### SOURCE TEXT

None of the HDMI splitters I've ever owned did. The picture quality was identical from the splitter.


----------



## jtkirk (Aug 9, 2004)

Worf's answer perfectly fixed my similar issue. My Yamaha AV receiver (rx-v685) refused to display my TiVo mini vox signal on my Samsung TV. Spent all day swapping cables, trying combinations of resolutions, enabling/disabling various upscaling features, and even swapping mini boxes from room to room. Finally read this thread, turned everything off, then one-by-one turned on TV, then receiver, and finally plugged in power to the TiVo mini. Voila, problem solved.



Worf said:


> It's because of HDCP. If you power up from sink to source, waiting for each device to be ready first before powering up the next device, then you're far more likely to be successful. This is because the EDID has to backwards propagate - the sink produces an EDID (which also indicates HDCP status). It's read the source earlier in the chain, like an AV receiver, which takes it and modifies it to add more capabilities (e.g., additional sound processing). As part of this, it needs to also propagate HDCP status. Then when TiVO gets around, it reads the EDID from the receiver, and gets the HDCP status of both the receiver and the TV.
> 
> The thing, if you power stuff up somewhat randomly, then the HDCP status isn't necessarily ready by the time the next device needs it so it gets an incorrect status which is propagated backwards. Usually the fix is to re-handshake everything so they can all refresh their status properly.
> 
> Your best bet is just sequencing - turn on the TV< wait 30 seconds, turn on the receiver, wait 20 seconds then TiVo should be OK.


----------

### DATASET EXCERPTS
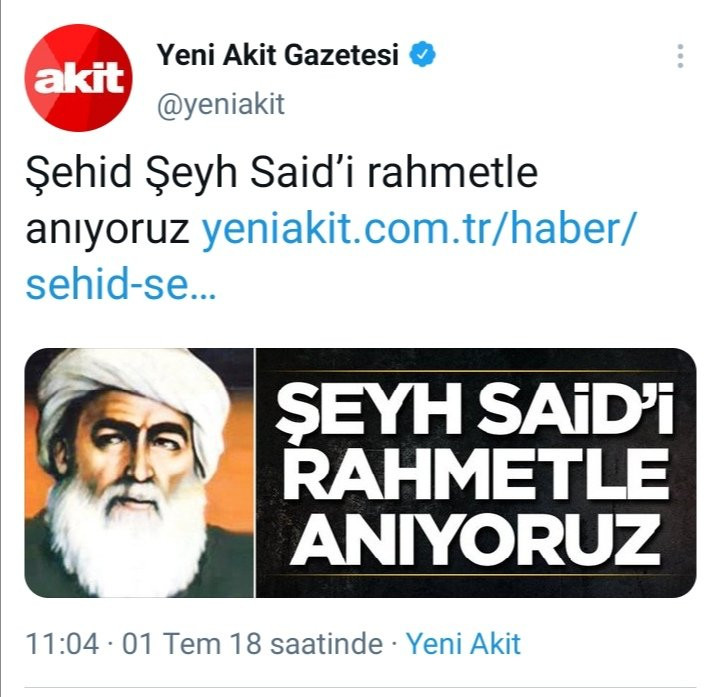Click the gold line atop the dark banner
Viewport: 720px width, 697px height.
[x=476, y=370]
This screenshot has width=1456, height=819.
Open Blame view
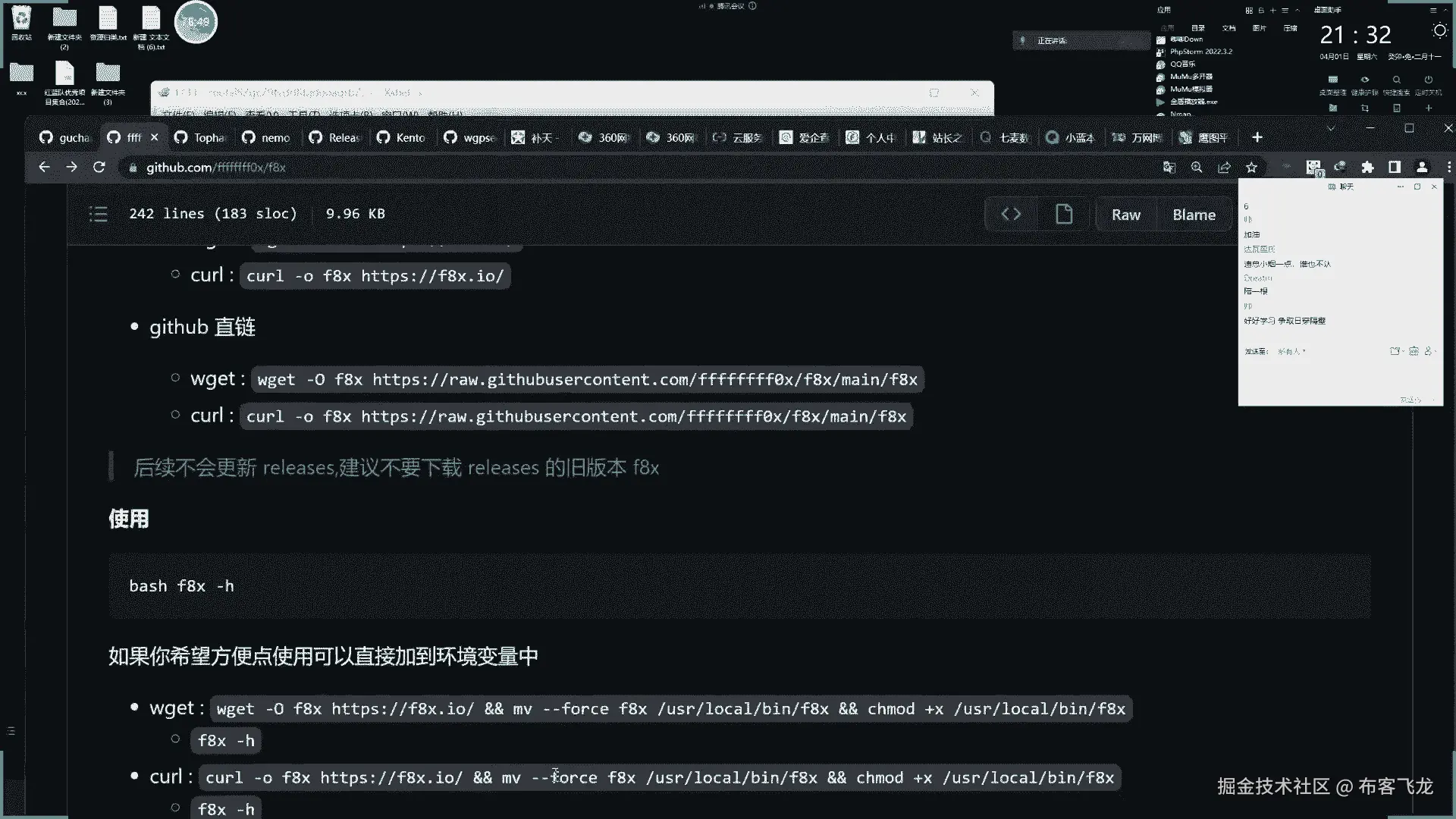(x=1194, y=215)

### WHAT TO WORK ON
According to the HDMI thread above, why does powering up the TV first, then the receiver, then the TiVo make a successful connection more likely? Answer in one to three sentences.

### FINISHED TASK
The EDID, which carries HDCP status, propagates backward from the TV through the receiver, which adds its own capabilities, to the TiVo, which then gets the HDCP status of both the receiver and the TV. If devices are powered up in random order, the HDCP status may not be ready when the next device needs it, so an incorrect status gets passed along.